### To do
Work through the listing below, copying each line that carries the word "Close".
Provided data Start Marker
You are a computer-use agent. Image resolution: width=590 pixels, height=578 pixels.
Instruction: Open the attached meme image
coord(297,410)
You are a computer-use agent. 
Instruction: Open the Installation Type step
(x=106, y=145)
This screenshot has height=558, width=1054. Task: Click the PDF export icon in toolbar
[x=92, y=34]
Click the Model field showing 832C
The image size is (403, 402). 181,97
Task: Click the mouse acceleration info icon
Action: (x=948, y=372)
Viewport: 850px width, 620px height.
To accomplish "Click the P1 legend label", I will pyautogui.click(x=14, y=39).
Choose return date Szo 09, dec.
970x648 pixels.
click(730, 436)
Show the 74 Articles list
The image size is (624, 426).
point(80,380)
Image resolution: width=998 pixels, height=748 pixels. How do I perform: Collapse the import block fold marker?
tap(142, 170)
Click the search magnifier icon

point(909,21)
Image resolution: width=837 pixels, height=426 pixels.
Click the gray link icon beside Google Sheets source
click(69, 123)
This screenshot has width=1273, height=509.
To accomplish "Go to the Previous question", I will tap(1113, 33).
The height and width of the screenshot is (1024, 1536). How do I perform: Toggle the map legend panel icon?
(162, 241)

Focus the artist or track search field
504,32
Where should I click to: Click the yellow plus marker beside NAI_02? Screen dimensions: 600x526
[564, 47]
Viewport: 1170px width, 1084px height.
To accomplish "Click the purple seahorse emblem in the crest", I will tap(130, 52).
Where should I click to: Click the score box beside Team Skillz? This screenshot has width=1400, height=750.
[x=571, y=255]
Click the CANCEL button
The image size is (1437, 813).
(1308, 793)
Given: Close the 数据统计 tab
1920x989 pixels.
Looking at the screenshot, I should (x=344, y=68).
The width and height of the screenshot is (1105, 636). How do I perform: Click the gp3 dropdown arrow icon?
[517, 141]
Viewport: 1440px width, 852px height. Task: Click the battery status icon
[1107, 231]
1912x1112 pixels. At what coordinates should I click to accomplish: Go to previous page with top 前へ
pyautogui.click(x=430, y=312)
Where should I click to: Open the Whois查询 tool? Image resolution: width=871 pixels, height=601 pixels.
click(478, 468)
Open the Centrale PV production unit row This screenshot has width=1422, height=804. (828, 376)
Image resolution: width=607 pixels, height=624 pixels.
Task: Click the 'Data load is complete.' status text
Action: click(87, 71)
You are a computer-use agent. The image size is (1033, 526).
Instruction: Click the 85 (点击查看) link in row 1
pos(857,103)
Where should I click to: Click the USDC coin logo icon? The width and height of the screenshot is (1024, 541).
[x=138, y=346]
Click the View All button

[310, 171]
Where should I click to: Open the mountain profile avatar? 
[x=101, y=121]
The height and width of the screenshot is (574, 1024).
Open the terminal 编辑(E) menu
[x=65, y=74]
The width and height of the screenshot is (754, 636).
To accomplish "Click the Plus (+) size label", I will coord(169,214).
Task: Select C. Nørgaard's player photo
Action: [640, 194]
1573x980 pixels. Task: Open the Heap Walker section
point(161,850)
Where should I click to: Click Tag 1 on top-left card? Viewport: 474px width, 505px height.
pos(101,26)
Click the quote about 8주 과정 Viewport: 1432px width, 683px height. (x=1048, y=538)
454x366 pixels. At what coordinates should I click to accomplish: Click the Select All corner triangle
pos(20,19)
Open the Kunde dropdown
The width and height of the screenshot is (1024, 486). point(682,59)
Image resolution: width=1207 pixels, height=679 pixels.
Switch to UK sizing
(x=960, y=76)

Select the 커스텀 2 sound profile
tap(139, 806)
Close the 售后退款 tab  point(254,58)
Provided data End Marker
### Completed exercise
Given: Close the 数据统计 tab
Close the 售后退款 tab  point(254,58)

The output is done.